As we face increased demands or speed, change and technical excellence, the pressure, and the need, for tool support for testing increases. Organizations want to automate aspects of testing. Is this possible? What effect does it have on the work and on the people doing the work? Success is not just about selecting and implementing tools and technical infrastructure. People ensure the success or failure of testing and of tool use; they must drive the project.
Isabel is midway through a research project to explore testers’ experiences with tools and automation. So far, she’s uncovered some illusions about tool usability, some attempts at magic, and many new questions.

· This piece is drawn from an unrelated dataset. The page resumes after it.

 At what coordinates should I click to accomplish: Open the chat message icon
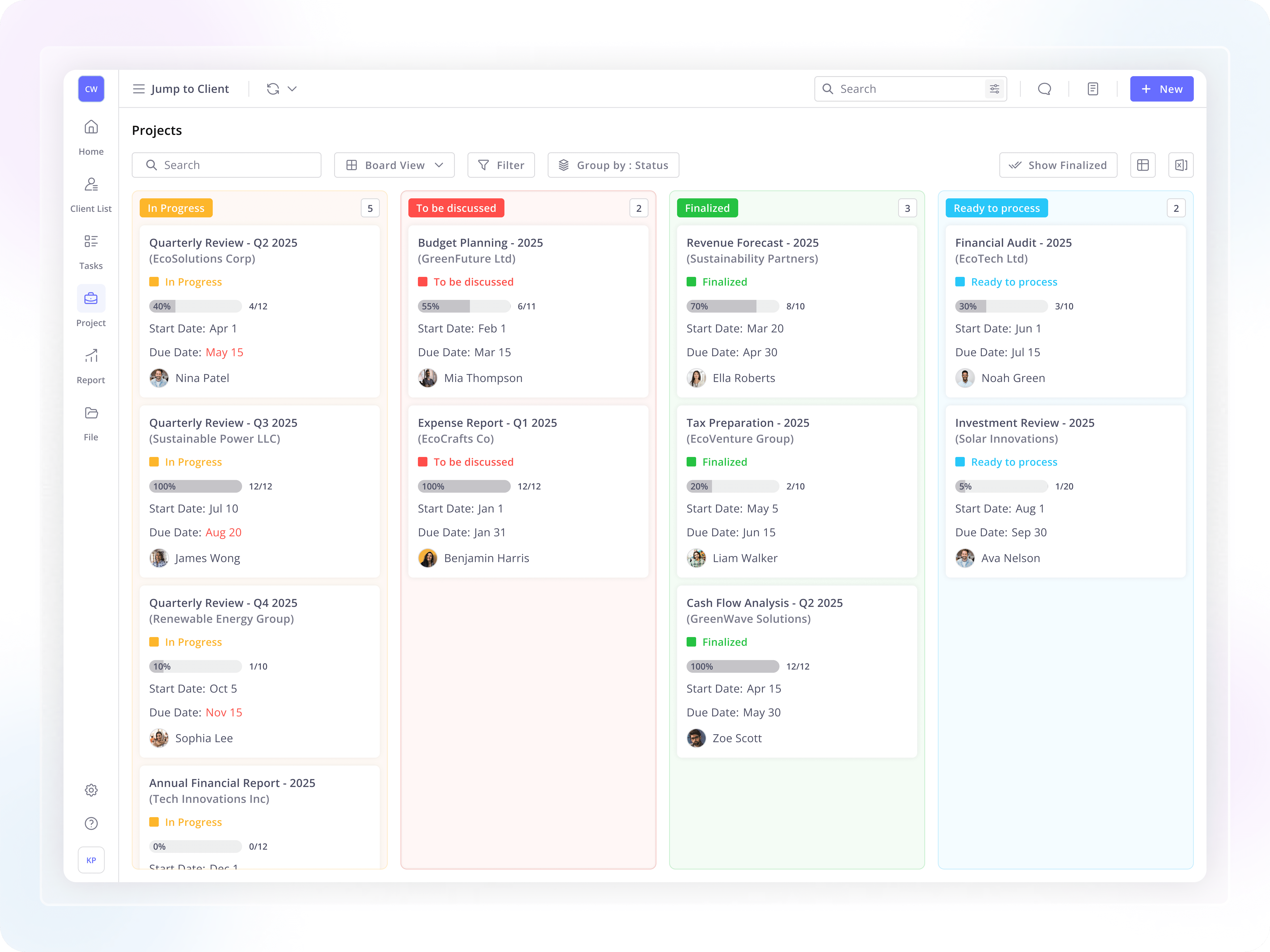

Interviews, workshops, and survey responses from nearly 200 testers revealed people found tools and automation to be problematic in many ways, leading to people expressing high levels of emotion, stress and distress. Over 30% of the respondents to the anonymous survey answered questions about their experiences with test tools in a way that indicated emotional responses. People talked about tools leaving them “stuck in limbo” and unable to do their work, expressed their frustration that tools are treated as “magical solutions for all of the test problems” and expressed their fears, and the demotivation they felt: “I think I should leave my job.”

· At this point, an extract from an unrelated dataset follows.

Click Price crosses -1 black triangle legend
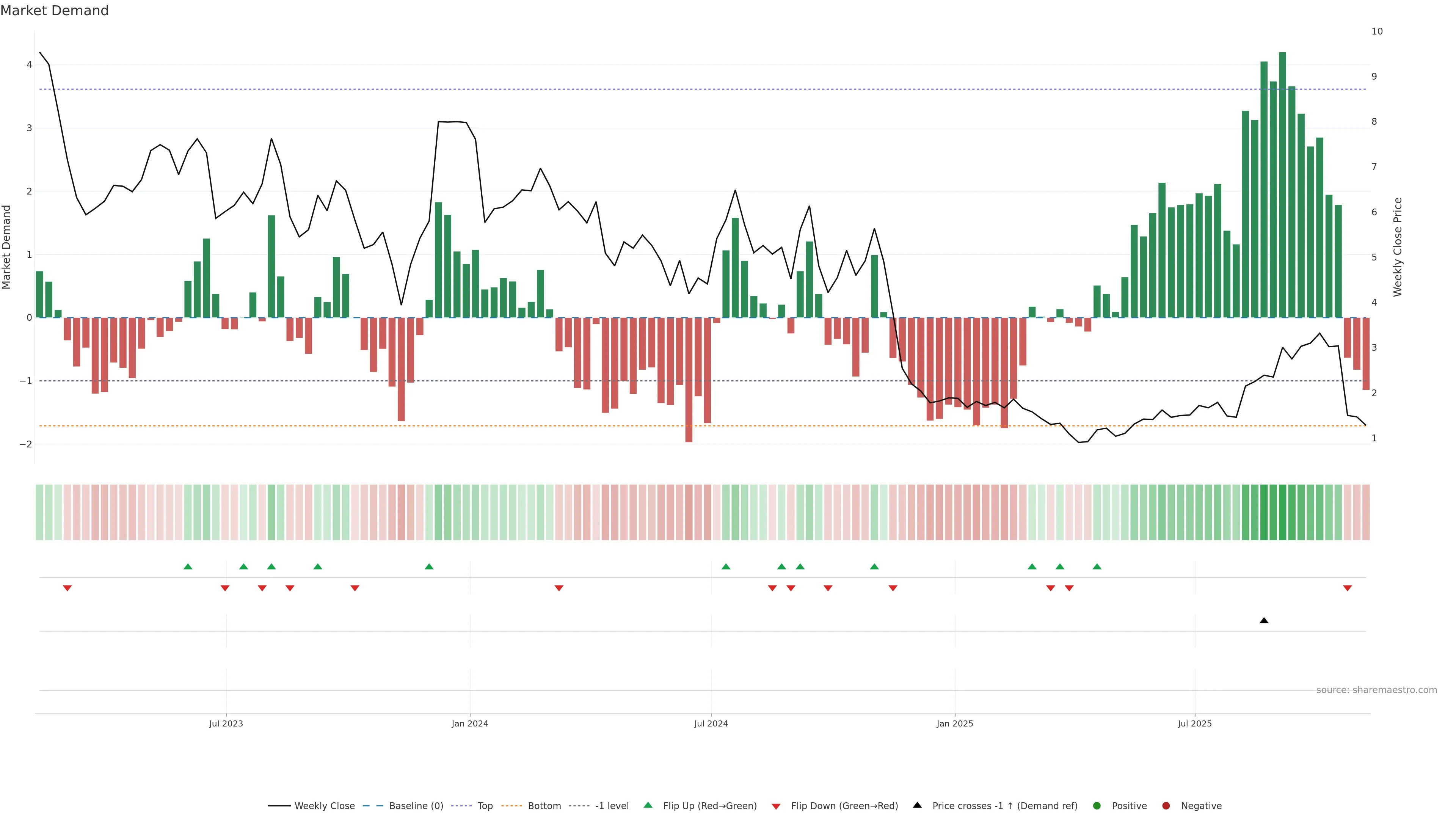(917, 805)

Part of the problem was the usability of the tools. This was the attribute most often discussed by testers when describing both their aspirations for tool, and their frustrations with tools. It is not just that some tools have been built without usability in mind, but that where usability had been part of the design criteria, it merely offered an illusion of usability, with a superficial veneer to the UI that didn’t address workflow, differing needs among testers, and their changing requirements.
In this reflection on her research and industry experiences, Isabel talks about learning new ways of working after decades in the industry, her findings so far, what she’s discovered that will help your testing now, and her plans for the rest of the research. She’ll be asking you to contribute to a survey to discover who is doing testing, and how they are doing it. This will feed into a model for designing test tools that support people, and make test tool design a people-centred activity.